* [WHAT IS NEEDED]: Tally the lines below that contain the word "will", then give the tally alone.

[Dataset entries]
------------------------------------------------------------

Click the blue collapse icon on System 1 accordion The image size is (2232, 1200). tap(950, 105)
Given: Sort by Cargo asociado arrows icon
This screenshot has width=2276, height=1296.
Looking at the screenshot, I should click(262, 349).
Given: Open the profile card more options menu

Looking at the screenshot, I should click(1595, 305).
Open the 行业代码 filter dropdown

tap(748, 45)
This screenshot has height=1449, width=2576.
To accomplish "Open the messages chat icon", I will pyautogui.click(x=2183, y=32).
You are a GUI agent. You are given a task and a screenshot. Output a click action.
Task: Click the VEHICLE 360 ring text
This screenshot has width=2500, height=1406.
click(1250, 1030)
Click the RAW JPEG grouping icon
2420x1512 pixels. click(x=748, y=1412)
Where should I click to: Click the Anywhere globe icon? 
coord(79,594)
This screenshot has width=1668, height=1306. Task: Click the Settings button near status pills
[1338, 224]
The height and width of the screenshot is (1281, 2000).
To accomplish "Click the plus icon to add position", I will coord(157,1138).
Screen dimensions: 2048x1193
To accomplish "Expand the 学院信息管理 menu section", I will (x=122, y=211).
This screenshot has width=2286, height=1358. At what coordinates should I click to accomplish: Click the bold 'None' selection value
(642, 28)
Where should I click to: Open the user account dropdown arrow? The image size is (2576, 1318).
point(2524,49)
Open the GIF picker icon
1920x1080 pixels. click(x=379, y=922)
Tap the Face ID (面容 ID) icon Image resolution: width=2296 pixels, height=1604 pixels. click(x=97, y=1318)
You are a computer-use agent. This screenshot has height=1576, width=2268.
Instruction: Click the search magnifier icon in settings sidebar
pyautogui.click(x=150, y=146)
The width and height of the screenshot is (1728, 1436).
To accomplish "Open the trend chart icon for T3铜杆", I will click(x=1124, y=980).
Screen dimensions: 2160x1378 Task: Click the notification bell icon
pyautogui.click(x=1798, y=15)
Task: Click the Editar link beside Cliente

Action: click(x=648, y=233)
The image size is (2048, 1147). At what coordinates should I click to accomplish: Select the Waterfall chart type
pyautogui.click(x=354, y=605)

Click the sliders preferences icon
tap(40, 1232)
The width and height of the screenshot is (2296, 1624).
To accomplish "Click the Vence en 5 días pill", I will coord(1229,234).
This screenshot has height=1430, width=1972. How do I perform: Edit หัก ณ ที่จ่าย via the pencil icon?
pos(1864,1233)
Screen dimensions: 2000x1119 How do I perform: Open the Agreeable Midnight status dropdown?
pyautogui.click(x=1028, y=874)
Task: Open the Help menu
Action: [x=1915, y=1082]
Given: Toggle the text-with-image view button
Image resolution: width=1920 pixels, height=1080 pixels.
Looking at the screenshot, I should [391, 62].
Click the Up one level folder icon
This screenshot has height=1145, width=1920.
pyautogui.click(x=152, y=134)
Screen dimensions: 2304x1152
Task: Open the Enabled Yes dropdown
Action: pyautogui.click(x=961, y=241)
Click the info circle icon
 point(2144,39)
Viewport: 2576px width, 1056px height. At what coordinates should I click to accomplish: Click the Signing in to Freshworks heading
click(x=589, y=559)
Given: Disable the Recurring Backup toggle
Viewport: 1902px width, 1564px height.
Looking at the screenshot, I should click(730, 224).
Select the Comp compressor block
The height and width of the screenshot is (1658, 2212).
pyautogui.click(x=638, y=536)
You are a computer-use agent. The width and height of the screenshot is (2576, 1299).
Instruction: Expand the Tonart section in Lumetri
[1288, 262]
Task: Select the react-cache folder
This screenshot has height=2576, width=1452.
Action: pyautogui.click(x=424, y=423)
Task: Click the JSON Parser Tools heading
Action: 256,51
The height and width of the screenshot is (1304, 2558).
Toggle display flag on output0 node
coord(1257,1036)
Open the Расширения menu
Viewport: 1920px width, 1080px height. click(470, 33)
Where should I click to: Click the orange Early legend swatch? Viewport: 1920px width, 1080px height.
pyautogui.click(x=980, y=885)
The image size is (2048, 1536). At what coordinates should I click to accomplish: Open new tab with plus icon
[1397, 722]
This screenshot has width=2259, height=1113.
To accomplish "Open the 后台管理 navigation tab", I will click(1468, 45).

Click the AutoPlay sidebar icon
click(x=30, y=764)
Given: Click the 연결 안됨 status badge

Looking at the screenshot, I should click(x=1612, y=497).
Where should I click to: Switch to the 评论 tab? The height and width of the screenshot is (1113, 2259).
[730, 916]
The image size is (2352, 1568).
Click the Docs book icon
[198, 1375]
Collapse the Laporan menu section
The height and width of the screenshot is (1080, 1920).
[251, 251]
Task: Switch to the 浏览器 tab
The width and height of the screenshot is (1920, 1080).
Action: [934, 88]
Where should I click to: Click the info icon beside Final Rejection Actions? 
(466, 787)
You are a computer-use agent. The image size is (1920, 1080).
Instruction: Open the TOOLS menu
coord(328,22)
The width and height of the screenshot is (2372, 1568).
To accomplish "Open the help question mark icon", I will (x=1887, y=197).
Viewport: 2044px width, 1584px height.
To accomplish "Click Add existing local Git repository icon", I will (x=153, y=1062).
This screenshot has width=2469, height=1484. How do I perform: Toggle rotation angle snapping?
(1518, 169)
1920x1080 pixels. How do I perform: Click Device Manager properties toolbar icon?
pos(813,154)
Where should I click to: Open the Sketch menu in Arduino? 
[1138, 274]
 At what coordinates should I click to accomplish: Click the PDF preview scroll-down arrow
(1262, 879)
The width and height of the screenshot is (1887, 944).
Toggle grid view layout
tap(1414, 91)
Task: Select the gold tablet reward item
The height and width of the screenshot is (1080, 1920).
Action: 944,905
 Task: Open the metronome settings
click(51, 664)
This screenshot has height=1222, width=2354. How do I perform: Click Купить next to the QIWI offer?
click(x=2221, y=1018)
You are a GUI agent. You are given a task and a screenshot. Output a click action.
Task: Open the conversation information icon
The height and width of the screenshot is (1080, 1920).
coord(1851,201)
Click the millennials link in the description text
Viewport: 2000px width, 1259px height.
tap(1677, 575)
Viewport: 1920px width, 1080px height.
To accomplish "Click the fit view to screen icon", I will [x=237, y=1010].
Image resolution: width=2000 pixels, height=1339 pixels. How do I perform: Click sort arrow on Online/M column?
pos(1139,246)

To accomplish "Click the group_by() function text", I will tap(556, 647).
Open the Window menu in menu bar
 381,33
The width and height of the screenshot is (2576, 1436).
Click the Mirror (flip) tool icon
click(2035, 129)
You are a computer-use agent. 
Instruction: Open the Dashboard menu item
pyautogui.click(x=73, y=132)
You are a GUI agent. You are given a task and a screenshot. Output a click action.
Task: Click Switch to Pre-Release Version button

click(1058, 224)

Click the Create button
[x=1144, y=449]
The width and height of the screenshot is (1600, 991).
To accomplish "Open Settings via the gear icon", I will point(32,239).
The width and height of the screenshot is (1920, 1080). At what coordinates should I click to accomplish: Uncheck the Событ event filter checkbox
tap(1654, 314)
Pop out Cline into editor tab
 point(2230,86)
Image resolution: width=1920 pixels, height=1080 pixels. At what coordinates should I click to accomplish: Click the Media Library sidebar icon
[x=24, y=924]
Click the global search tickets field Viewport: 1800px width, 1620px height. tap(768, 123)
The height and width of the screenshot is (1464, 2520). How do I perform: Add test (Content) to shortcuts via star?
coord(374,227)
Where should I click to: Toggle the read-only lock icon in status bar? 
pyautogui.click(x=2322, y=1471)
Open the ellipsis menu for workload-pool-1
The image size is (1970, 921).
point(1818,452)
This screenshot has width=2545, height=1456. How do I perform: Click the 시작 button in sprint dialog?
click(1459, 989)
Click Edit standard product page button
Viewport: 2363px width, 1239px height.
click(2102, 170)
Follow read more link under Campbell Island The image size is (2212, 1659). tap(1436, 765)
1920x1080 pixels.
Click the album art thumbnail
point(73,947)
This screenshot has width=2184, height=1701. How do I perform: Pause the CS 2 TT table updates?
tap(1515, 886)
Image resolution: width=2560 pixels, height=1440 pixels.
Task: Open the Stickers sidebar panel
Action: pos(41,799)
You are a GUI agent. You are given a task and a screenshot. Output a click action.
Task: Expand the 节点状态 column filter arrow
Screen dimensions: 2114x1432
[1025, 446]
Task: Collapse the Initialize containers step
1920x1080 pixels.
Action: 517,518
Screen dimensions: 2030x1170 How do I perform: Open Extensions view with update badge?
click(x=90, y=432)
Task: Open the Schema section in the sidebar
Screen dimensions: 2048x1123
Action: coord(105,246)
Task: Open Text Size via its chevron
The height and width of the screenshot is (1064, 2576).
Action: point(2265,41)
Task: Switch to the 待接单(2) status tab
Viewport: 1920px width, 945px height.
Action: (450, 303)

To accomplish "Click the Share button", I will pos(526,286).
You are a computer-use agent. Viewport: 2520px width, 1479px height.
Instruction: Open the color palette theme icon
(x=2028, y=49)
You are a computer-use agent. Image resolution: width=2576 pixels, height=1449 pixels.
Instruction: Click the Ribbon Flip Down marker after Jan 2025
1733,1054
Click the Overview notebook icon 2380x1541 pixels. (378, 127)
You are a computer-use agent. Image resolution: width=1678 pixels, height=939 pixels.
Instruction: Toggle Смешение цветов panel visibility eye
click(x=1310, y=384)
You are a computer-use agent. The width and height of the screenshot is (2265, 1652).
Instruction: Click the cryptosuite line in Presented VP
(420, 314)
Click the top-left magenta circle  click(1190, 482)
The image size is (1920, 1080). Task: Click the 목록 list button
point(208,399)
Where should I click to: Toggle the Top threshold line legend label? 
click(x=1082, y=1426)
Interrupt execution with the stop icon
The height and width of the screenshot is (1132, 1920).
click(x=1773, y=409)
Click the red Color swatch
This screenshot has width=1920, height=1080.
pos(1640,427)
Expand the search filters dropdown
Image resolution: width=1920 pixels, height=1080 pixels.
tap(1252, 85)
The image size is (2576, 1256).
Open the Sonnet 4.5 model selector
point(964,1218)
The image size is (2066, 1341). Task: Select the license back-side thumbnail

------------------------------------------------------------

* [SOLUTION BELOW]: 12